Records for locating described items:
○ ○ ○ ○
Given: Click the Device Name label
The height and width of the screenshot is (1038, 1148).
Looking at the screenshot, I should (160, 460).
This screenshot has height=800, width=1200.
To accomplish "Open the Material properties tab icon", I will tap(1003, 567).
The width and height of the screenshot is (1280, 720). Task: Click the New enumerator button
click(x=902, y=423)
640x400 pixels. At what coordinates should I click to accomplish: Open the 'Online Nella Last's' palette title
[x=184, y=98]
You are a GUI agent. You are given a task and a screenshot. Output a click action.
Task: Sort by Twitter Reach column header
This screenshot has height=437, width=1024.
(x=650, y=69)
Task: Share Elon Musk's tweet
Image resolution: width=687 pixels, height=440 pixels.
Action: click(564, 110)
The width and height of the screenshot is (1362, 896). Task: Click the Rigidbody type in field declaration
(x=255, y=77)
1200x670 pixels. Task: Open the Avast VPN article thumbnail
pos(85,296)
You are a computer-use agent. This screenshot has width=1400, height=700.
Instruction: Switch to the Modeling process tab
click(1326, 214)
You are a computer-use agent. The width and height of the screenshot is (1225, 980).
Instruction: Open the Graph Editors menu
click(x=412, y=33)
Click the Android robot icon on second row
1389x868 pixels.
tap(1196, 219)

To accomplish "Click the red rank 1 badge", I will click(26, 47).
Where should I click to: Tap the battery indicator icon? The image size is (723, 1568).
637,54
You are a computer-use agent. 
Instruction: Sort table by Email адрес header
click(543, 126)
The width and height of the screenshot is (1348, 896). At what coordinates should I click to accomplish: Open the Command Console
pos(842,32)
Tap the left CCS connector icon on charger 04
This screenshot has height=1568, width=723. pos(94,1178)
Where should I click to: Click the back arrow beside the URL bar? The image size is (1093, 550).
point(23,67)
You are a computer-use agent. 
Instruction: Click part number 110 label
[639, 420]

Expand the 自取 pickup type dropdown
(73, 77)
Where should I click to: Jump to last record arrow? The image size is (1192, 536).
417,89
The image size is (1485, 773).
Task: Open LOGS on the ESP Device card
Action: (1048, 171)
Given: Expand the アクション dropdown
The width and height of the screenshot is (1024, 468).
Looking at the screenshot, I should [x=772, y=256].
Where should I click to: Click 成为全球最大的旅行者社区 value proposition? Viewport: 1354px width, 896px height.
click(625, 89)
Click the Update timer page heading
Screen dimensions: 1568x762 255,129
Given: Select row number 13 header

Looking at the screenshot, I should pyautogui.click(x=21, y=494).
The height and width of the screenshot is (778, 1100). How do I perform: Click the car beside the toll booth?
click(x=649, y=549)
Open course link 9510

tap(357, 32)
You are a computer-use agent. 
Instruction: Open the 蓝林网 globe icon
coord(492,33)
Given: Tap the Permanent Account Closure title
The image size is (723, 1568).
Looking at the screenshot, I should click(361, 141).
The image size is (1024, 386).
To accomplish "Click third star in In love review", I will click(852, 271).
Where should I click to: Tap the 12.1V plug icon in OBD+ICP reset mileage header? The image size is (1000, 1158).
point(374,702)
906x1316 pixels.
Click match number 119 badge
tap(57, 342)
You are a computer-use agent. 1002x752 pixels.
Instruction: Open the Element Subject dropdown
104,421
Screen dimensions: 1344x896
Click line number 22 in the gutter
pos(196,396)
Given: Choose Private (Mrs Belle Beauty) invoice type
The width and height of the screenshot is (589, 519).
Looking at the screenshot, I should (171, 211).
○ ○ ○ ○
Switch every occurrence of "computer-use agent" in the material to "screen automation agent", and reproduce all of the material with nothing else altered.

**RESULT OF THIS EXERCISE:**
Given: Click the Device Name label
The height and width of the screenshot is (1038, 1148).
Looking at the screenshot, I should (160, 460).
This screenshot has height=800, width=1200.
To accomplish "Open the Material properties tab icon", I will tap(1003, 567).
The width and height of the screenshot is (1280, 720). Task: Click the New enumerator button
click(x=902, y=423)
640x400 pixels. At what coordinates should I click to accomplish: Open the 'Online Nella Last's' palette title
[x=184, y=98]
You are a GUI agent. You are given a task and a screenshot. Output a click action.
Task: Sort by Twitter Reach column header
This screenshot has height=437, width=1024.
(x=650, y=69)
Task: Share Elon Musk's tweet
Image resolution: width=687 pixels, height=440 pixels.
Action: click(564, 110)
The width and height of the screenshot is (1362, 896). Task: Click the Rigidbody type in field declaration
(x=255, y=77)
1200x670 pixels. Task: Open the Avast VPN article thumbnail
pos(85,296)
You are a screen automation agent. This screenshot has width=1400, height=700.
Instruction: Switch to the Modeling process tab
click(1326, 214)
You are a screen automation agent. The width and height of the screenshot is (1225, 980).
Instruction: Open the Graph Editors menu
click(x=412, y=33)
Click the Android robot icon on second row
1389x868 pixels.
tap(1196, 219)

To accomplish "Click the red rank 1 badge", I will click(26, 47).
Where should I click to: Tap the battery indicator icon? The image size is (723, 1568).
637,54
You are a screen automation agent. 
Instruction: Sort table by Email адрес header
click(543, 126)
The width and height of the screenshot is (1348, 896). At what coordinates should I click to accomplish: Open the Command Console
pos(842,32)
Tap the left CCS connector icon on charger 04
This screenshot has height=1568, width=723. pos(94,1178)
Where should I click to: Click the back arrow beside the URL bar? The image size is (1093, 550).
point(23,67)
You are a screen automation agent. 
Instruction: Click part number 110 label
[639, 420]

Expand the 自取 pickup type dropdown
(73, 77)
Where should I click to: Jump to last record arrow? The image size is (1192, 536).
417,89
The image size is (1485, 773).
Task: Open LOGS on the ESP Device card
Action: (1048, 171)
Given: Expand the アクション dropdown
The width and height of the screenshot is (1024, 468).
Looking at the screenshot, I should [x=772, y=256].
Where should I click to: Click 成为全球最大的旅行者社区 value proposition? Viewport: 1354px width, 896px height.
click(625, 89)
Click the Update timer page heading
Screen dimensions: 1568x762 255,129
Given: Select row number 13 header

Looking at the screenshot, I should pyautogui.click(x=21, y=494).
The height and width of the screenshot is (778, 1100). How do I perform: Click the car beside the toll booth?
click(x=649, y=549)
Open course link 9510

tap(357, 32)
You are a screen automation agent. 
Instruction: Open the 蓝林网 globe icon
coord(492,33)
Given: Tap the Permanent Account Closure title
The image size is (723, 1568).
Looking at the screenshot, I should click(361, 141).
The image size is (1024, 386).
To accomplish "Click third star in In love review", I will click(852, 271).
Where should I click to: Tap the 12.1V plug icon in OBD+ICP reset mileage header? The image size is (1000, 1158).
point(374,702)
906x1316 pixels.
Click match number 119 badge
tap(57, 342)
You are a screen automation agent. 1002x752 pixels.
Instruction: Open the Element Subject dropdown
104,421
Screen dimensions: 1344x896
Click line number 22 in the gutter
pos(196,396)
Given: Choose Private (Mrs Belle Beauty) invoice type
The width and height of the screenshot is (589, 519).
Looking at the screenshot, I should (171, 211).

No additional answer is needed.